Hace poco más de diez años abrí, por mis medios y solo por el gusto de compartir, un blog literario que todavía existe: Cisterna de Sol, https://cesarcallejas.me/. Me inspiré no solo en el versito de Alfonso Reyes, sino en su Monterrey, aquel periódico que imprimía por sí mismo y que distribuía a sus amigos con las novedades de su actividad literaria, aquellas astillas del taller en las que exhibía su pasión de escritor y su goce de lector. Semanalmente, el blog ofrece distintas secciones: “El libro nuestro de cada martes” recomienda un libro; “El vals del minuto” ofrece una videocolumna con una reflexión diminuta sobre la reunión entre la vida y la literatura; los “miércoles del presente” obsequia con un libro de dominio público y de paso revisa la literatura clásica. Desde que abrió Cisterna de Sol, su lema fue “A leer por el gusto de leer”. Hoy me entero que todo el esfuerzo de más de una década no ha sido sino una intentona capitalista y consumista para mayor seña. Además de cornudo, apaleado, diría mi abuela, la sabia.
Ahora que la diabólica frase fue pronunciada y luego victimizada y ridiculizada por lectores, escritores y actores de la vida cultural, me encuentro con respuestas todavía más audaces, que si se rediseñaron los libros de texto o que si no, que si al pobre autor de la frase se le ataca injustamente o que si se lo merece… Al final del día, entre los sombrerazos y pastelazos, nos desviamos del punto central: si debe el Estado promover la lectura y colaborar para que México se vuelva un país de lectores, así nomás por el gusto de leer y que todos los mexicanos nos beneficiemos del sentido crítico, la herencia cultural, la mejor y más clara expresión: la literaria. En cambio, quedamos como estábamos, pero todavía más confundidos.
Vamos, si el propio Alfonso Reyes tenía su sueño secreto: ver convertido a México en una nueva Atenas. Hoy ya no pretendemos tanto, sino apenas que se cumpla el deseo de José Vasconcelos, otro lector avaricioso y voraz, también hecho de puro gusto porque del placer nacía el compromiso: Pan, jabón y alfabeto. Mala señal cuando se descalifica cualquier causa para leer. Primero porque se mofa de la libertad más elemental que corresponde a quien quiere leer: elegir qué, cómo y cuándo se lee, porque las razones son imposibles de determinar y cuantificar. Uno lee porque está contento o porque está triste, porque los libros son el refugio de los pecadores, decía Alfonso Reyes, y son, como dice la letanía “causa de nuestra alegría”, si no que me lo digan los miles de lectores de Tom Sawyer o del Lazarillo de Tormes. Uno lee para emocionarse, así por el gusto de la adrenalina como quien sigue a Stieg Larsson en la serie Millenium, o para encontrar la paz (Cortázar decía que de un tiempo para acá el único lugar donde se puede estar tranquilo es en los libros); sí, también se lee para aprender o para olvidar. Quevedo afirmaba que retirado en la paz de estos desiertos, con pocos pero doctos libros juntos, vivía en conversación con los difuntos y escuchaba con sus ojos a los muertos.
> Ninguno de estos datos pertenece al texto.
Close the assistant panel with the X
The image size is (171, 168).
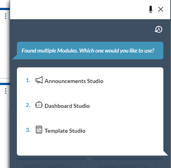pyautogui.click(x=161, y=9)
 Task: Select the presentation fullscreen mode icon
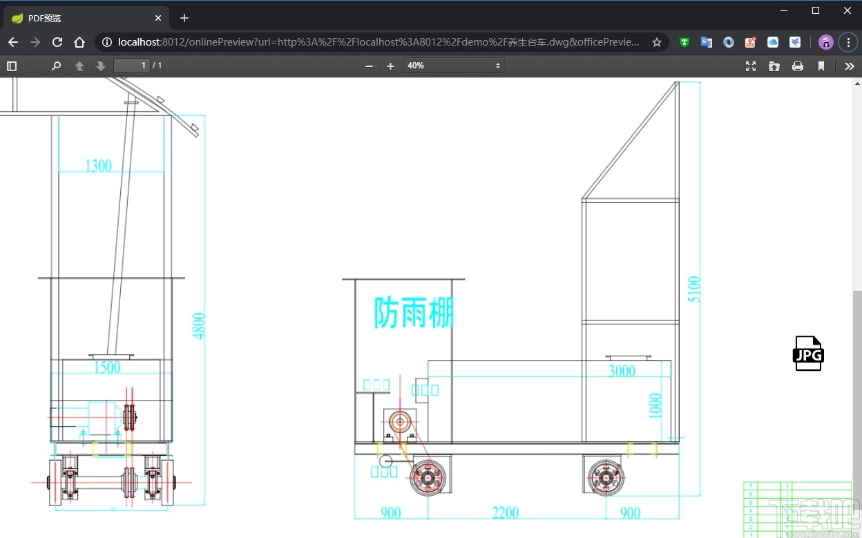click(x=751, y=66)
Es verdad que se lee para aprender, pero si lo vemos de cerca, ese es un efecto secundario. Uno lee porque está enamorado; por ahí reposa mi María de Jorge Isaac cuando estar enamorado era derramar miel y ver las estrellas o porque ya lo dejaron y de paso aprende algún dato importante leyendo Anna Karénina o a las Mujeres de ojos grandes. Uno lee por desmadre para reírse un rato y formar su sentido crítico al mismo tiempo. Ahí anda mi Diccionario del Diablo o el de Coll. Porque lo que no se vale es que –para ganar el punto, no para buscar las razones y las causas y desde ahí generar programas y compromisos– venga un señor, por más augusto y comprometido que sea su nombre, a decirme que los cientos, miles de mujeres y hombres que hemos dedicado horas y recursos para invitar a nuestro prójimo a aventurarse en la lectura, así nomás, insisto, por el gusto de leer, para sentir bonito, somos capitalistas consumistas para mayor seña.
Que no me diga que el Che Guevara no leyó nomás por pasar el rato mientras vagaba por nuestro continente, y aunque me lo juren todos los dioses tutelares de Mao, el gran timonel, o del Padrecito Stalin, que no se rieron leyendo episodios de aventuras alguna vez, sí son célebres las lecturas de pasatiempo en la trinidad comunista mexicana: Diego, Frida y Trotsky. Ande usted, paladín de las fuerzas tradicionales y melancólicas de la izquierda, si no ha probado las mieles de leer a La Familia Burrón, las aventuras de El Periquillo Sarniento, porque si lo hace, tendría que reconocer lo mucho que se ha perdido y, ya se ve, eso de reconocer errores nos está de moda.
Y como dicen los abogados, suponiendo sin conceder, que en efecto leer por placer sea un acto de consumismo capitalista, pues hombre, que el puerco capitalismo sirva de algo en lo que lo hacemos trizas y le entramos con fe a capitalizar las librerías de barrio, las editoriales independientes, los escritores noveles, esos elementos de la disrupción y la contrarrevolucionaria, que el buen amigo de los libros de texto gratuitos se imagina en paradisíacas mansiones sobándose las manos con la sonrisa de los villanos de caricatura imaginando como de su explotación capitalista un chico de 12 años se queda fuera de su casa, leyendo en una banca bajo el farol de la calle, con la sonrisa básica de los inocentes, por primera vez Las batallas en el desierto. Salud por esos explotadores.